[Problem statement] The line bearing "Select category 分类名称5", together with all lines after it to the end of the material, should be repeated exactly; leave out everything else.

[Input]

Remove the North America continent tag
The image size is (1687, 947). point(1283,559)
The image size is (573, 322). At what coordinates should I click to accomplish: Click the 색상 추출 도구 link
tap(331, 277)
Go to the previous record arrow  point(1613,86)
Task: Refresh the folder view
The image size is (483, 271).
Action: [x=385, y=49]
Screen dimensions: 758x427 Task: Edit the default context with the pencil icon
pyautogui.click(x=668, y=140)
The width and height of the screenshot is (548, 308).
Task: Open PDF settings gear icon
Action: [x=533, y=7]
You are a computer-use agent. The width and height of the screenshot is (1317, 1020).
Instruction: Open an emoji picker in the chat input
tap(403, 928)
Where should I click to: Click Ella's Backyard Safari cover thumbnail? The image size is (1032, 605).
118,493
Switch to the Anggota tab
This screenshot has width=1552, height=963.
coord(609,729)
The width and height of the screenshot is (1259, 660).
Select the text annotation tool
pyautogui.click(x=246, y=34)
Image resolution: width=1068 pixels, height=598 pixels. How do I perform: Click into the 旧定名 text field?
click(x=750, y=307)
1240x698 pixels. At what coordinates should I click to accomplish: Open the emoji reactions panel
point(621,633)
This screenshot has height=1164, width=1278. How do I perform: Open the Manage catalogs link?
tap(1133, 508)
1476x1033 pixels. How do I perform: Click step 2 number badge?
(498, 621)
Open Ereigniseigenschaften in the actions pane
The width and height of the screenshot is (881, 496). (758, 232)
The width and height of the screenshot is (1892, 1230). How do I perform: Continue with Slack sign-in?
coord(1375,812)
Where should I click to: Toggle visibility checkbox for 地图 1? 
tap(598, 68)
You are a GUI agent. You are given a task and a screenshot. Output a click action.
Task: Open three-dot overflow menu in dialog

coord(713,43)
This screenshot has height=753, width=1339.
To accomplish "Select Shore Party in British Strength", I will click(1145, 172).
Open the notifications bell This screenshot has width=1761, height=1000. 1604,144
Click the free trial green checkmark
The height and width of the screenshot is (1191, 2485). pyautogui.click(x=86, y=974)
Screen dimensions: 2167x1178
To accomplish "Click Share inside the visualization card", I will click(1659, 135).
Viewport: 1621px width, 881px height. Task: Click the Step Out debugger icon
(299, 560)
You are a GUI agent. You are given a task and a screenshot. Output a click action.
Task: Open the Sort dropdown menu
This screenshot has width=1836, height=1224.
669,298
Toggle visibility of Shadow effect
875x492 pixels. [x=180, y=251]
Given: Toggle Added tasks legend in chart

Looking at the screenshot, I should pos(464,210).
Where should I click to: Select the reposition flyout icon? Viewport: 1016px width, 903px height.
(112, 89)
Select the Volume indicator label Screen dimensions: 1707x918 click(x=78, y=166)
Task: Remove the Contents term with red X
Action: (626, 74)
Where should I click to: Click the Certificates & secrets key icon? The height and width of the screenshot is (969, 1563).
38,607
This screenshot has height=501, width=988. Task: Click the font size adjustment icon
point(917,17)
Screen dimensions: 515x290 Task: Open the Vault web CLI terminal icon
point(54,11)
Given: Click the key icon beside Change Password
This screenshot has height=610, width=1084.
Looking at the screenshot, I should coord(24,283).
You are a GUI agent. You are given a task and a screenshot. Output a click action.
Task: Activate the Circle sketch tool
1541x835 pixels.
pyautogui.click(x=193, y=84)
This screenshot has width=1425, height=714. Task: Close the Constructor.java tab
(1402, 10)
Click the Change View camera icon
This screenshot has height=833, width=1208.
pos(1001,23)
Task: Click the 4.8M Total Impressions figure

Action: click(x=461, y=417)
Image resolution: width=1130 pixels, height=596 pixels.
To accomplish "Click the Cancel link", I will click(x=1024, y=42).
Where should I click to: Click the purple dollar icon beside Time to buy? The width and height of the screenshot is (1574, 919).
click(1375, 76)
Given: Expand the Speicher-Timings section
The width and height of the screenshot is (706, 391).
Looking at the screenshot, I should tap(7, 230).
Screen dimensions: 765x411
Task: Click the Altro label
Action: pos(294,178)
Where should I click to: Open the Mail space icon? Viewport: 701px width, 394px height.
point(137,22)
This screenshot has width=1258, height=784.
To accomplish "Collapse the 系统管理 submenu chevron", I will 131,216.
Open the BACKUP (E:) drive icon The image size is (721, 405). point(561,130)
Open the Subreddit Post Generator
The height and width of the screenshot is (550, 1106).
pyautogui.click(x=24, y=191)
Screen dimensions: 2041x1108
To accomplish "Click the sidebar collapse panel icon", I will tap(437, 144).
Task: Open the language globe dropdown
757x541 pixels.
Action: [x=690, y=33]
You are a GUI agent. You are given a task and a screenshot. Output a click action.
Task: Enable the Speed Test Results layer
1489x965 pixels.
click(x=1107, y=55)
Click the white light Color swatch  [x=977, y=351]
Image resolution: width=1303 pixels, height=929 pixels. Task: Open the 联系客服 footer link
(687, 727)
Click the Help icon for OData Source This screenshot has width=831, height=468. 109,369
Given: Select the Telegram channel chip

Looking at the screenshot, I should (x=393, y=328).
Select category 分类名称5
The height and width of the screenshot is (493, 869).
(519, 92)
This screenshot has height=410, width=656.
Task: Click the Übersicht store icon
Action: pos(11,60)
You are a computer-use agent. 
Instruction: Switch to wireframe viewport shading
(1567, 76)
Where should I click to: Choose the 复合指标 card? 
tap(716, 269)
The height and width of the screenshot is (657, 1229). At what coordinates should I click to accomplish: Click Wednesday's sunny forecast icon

[Answer section]
Select category 分类名称5
The height and width of the screenshot is (493, 869).
(519, 92)
This screenshot has height=410, width=656.
Task: Click the Übersicht store icon
Action: pos(11,60)
You are a computer-use agent. 
Instruction: Switch to wireframe viewport shading
(1567, 76)
Where should I click to: Choose the 复合指标 card? 
tap(716, 269)
The height and width of the screenshot is (657, 1229). At what coordinates should I click to accomplish: Click Wednesday's sunny forecast icon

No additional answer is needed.